What to do: In the records, each line holding "screenshot" must be reported.

Material provided:
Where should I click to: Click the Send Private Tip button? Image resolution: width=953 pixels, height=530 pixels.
---
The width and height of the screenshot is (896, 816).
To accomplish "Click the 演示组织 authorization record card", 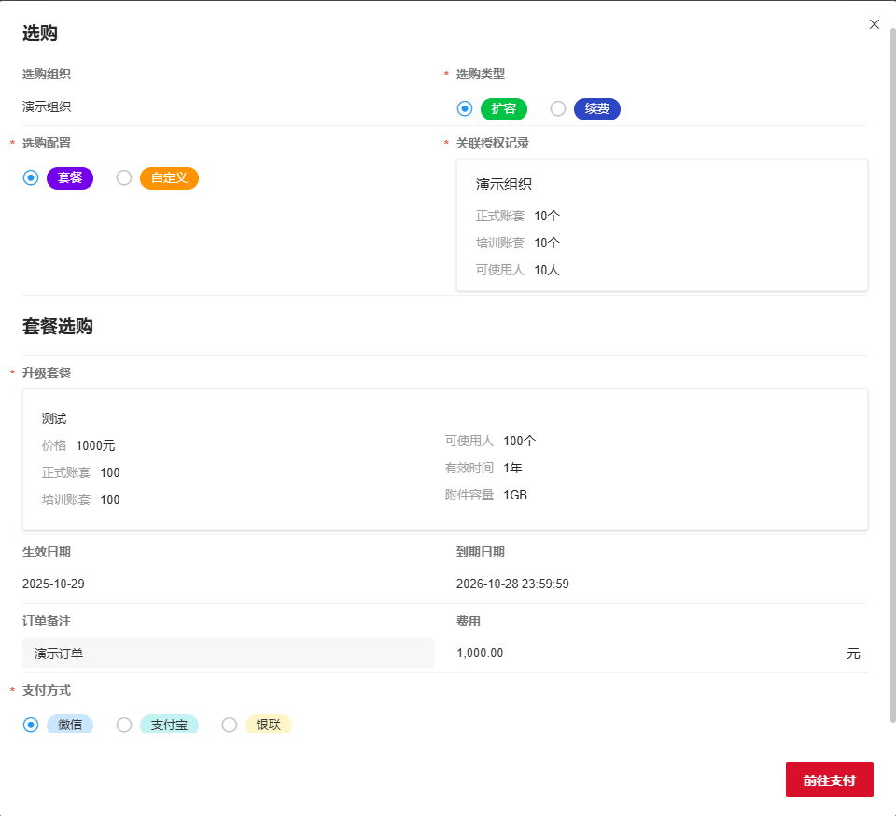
==
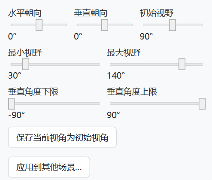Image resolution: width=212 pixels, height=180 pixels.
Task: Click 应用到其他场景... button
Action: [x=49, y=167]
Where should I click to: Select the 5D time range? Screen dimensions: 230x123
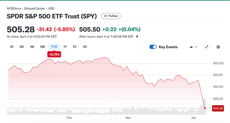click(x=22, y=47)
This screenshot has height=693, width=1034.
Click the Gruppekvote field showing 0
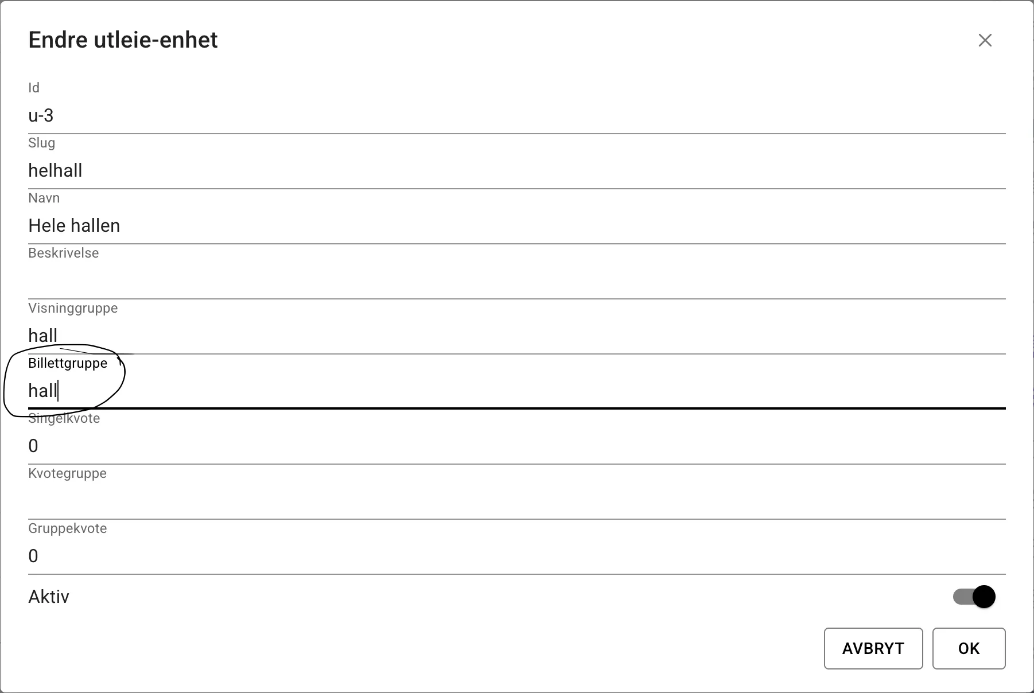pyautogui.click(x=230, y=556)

Answer section:
The width and height of the screenshot is (896, 816).
This screenshot has height=693, width=1034.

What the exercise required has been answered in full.